De Vaux and the King are discussing military plans when a minstrel named Blondel arrives. The king asks the minstrel to sing a song, and he sings one about a lowly knight who loves a lady too high in rank to marry him (like the case of Edith and Kenneth) who in the end wins his lady's respect and marries her. The king escorts Edith back to her tent and, on the way, asks if she was going to accept Saladin's request for marriage. Edith says that she will not, and the king prepares to send Saladin this message through the Nubian.

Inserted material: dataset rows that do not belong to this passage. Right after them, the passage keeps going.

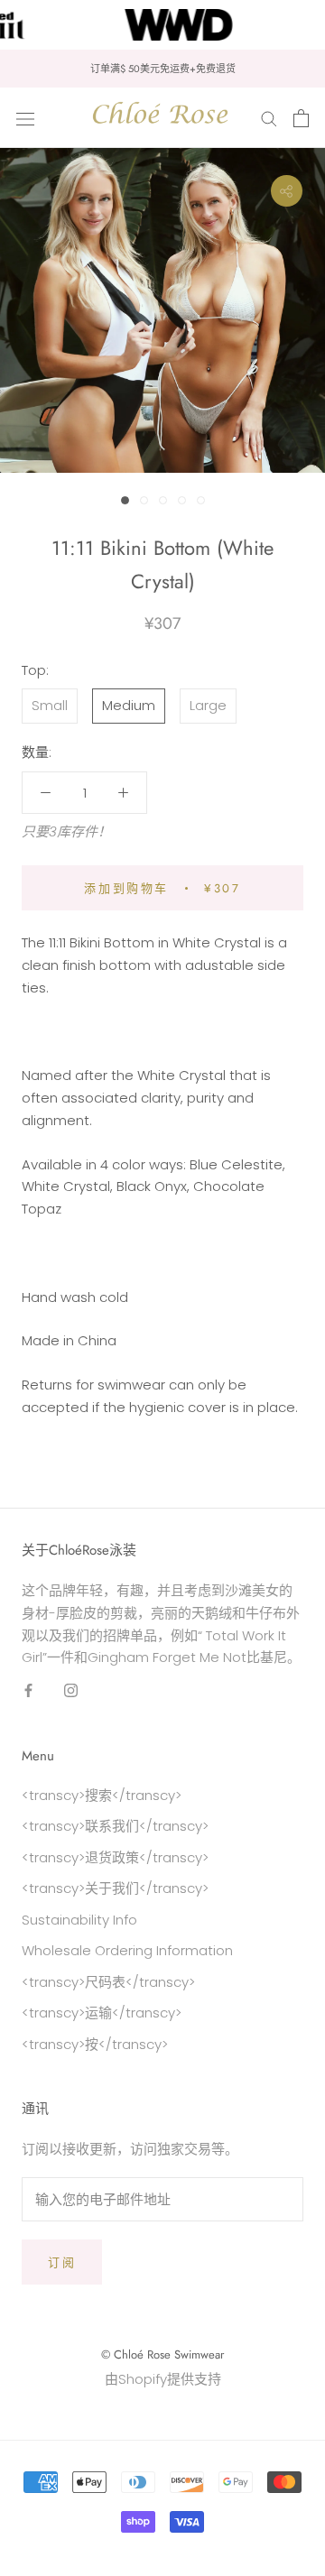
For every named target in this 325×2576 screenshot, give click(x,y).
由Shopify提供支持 (163, 2378)
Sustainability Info (79, 1919)
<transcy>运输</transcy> (101, 2012)
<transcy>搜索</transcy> (101, 1795)
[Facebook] (28, 1690)
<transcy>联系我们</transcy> (115, 1825)
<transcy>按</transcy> (95, 2044)
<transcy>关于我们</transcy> (115, 1888)
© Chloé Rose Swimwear (162, 2354)
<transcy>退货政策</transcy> (115, 1857)
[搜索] (269, 117)
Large (208, 705)
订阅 (62, 2262)
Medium (128, 705)
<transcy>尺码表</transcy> (108, 1981)
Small (50, 705)
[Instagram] (71, 1690)
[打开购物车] (301, 118)
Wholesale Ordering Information (127, 1950)
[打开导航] (25, 118)
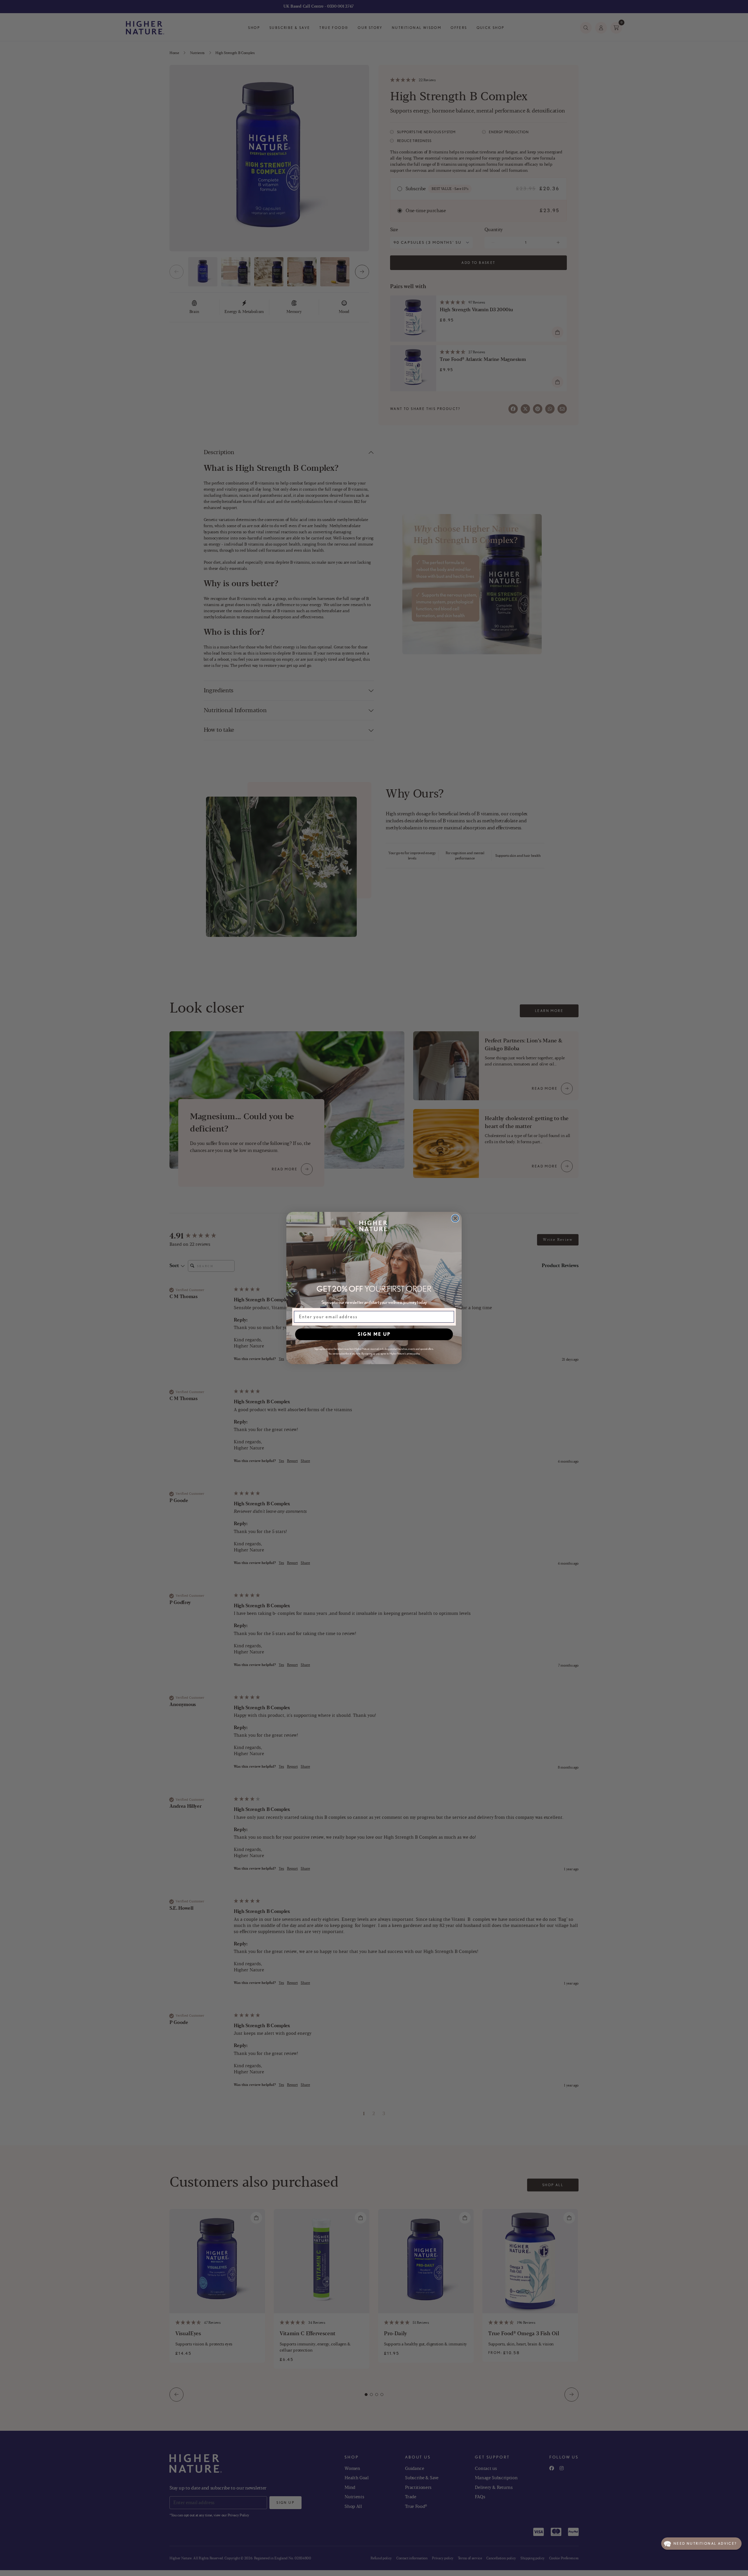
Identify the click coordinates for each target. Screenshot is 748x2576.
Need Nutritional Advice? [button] (705, 2543)
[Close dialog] (455, 1218)
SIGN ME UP (374, 1334)
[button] (701, 2543)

All the leaders of the crusade are planning to go back to Europe because of the “arbitrary domination of Richard of England.” Suddenly, a messenger brings Saladin's response, which is in the affirmative, and Richard and his countrymen, go to the Muslim's camp together with the Archduke of Austria, Conrad, and the Grand master of the Templars. When they got there, King Richard is told that the Nubian was in fact Kenneth and that Saladin was Hakim. Richard and Saladin agree on a place for the duel, an oasis named the Diamond of the Desert, and Kenneth is chosen as the king's champion in the duel.

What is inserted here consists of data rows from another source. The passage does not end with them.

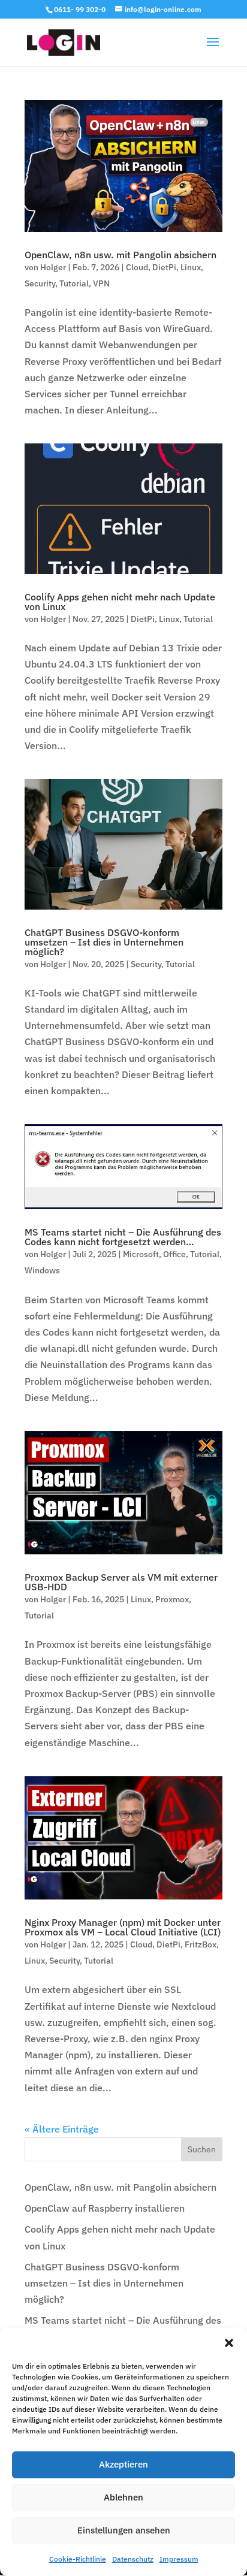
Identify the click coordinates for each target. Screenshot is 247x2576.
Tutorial (74, 283)
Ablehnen (123, 2497)
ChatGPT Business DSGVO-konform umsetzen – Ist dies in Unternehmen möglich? (104, 942)
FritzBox (200, 1944)
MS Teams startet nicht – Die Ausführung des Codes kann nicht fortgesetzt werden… (123, 1237)
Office (174, 1254)
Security (40, 283)
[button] (229, 2343)
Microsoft (141, 1254)
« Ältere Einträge (62, 2129)
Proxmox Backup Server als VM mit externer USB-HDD (121, 1582)
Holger (53, 267)
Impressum (178, 2558)
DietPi (164, 267)
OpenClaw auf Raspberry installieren (105, 2208)
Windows (42, 1270)
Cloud (137, 267)
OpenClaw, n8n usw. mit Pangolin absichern (120, 255)
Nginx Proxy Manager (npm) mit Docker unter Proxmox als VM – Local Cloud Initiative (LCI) (123, 1927)
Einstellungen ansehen (123, 2530)
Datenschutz (132, 2558)
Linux (190, 267)
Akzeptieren (123, 2464)
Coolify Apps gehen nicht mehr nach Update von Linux (120, 601)
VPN (101, 283)
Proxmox (172, 1599)
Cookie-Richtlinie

It was decided that the battle was going to take place at sunrise. The two combatants go to the Hermit of Engaddi to confess their sins in case that they die. The Templar does not want the Marquis to confess in case that he would get caught. Kenneth and the Marquis fight and the Scott wins and leaves the Marquis wounded, who then confesses to taking the flag. The Templar then takes the Marquis to his tent to heal him. Saladin says that he will attend the wounded man. It turns out that Kenneth was in fact David, the prince of Scotland, and the reason he had not revealed his rank was because he had made a vow to keep it secret until he and his fellow crusaders had conquered the Holy City. During the feast after the victory of Sir Kenneth, Saladin kills the Grand master of the Templars because he had stabbed the Marquis before confessing his treachery. Then the Prince of Scotland marries Edith, and as a wedding gift, Saladin gives him the Talisman. Then the crusade ends and the crusaders go back to Europe.